Treatment of EMO syndrome consists of occlusive application of topical steroids with compression, intralesional and systemic corticosteroids, pentoxifylline, octreotide, methotrexate, photochemotherapy and surgical excision. Further therapeutic approaches include gamma globulin, plasmapheresis and immunotherapy (3, 7, 10). The therapeutic intention aims at a reduction in the fibroblast-induced production of hyaluronic acid.
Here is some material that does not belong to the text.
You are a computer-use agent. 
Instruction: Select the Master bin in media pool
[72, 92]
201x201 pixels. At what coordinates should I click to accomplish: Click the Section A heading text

Overall, treatment success for Graves’ dermopathy remains limited.
The co-occurrence of EMO syndrome and agminated blue naevi has not been described up to now. However, thyroid gland abnormalities in combination with spotty skin pigmentation, multiple blue naevi, cardiac and skin myxomas and schwannomas and other non-endocrine and endocrine tumours have been described and termed Carney complex (11). Carney complex is a familial multiple neoplasia disorder genetically transmitted in an autosomal dominant manner. Mutations are located mostly on chromosome 17q22-24 (PRKAR1A) encoding for the regulatory subunit of cyclic AMP-dependent protein kinase A (RIα). In our patient, this mutation was not present. However, genetic alterations of PRKAR1A are detected in only approximately 65% of all patients with Carney complex (5). Alternative mutated gene loci leading to the manifestation of a Carney complex-like phenotype have not been identified so far (5). Taken together, an unusual manifestation of EMO syndrome is presented, which may be part of a Carney complex.
The authors declare no conflicts of interest.